▶ _Task instructions_:
What lines in the records include the string "computer"? Return each one.

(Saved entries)
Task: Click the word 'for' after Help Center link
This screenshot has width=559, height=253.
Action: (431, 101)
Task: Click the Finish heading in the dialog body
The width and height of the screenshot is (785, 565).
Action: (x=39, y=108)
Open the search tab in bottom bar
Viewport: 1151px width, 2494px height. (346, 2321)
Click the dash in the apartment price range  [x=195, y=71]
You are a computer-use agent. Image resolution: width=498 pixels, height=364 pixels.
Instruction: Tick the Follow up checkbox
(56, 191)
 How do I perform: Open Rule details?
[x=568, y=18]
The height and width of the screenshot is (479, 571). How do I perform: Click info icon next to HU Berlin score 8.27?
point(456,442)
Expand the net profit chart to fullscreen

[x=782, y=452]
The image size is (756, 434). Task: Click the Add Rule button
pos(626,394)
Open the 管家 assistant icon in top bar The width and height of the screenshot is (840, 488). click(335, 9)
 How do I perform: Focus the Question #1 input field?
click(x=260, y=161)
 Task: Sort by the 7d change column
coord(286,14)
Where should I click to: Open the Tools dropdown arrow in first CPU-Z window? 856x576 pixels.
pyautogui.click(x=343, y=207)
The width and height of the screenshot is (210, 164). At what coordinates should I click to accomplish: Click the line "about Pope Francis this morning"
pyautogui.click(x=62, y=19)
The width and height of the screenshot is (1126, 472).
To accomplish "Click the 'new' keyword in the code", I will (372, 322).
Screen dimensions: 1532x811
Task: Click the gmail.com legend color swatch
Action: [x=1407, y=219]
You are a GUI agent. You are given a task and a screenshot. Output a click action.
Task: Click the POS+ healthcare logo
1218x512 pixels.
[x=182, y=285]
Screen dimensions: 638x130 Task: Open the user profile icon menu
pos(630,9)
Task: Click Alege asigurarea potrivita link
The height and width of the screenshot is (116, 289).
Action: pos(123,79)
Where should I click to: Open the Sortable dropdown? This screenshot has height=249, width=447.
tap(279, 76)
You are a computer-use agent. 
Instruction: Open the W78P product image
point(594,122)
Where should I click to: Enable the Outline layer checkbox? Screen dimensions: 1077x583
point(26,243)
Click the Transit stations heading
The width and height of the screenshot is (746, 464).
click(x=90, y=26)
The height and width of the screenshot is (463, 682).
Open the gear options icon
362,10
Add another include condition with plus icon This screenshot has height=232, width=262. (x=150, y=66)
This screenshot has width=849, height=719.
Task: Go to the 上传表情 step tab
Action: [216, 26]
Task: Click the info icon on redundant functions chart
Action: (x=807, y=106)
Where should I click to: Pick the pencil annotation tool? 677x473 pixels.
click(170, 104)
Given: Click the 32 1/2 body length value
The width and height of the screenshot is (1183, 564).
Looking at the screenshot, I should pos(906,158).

▶ _Result_:
You are a computer-use agent. Image resolution: width=498 pixels, height=364 pixels.
You are a computer-use agent. 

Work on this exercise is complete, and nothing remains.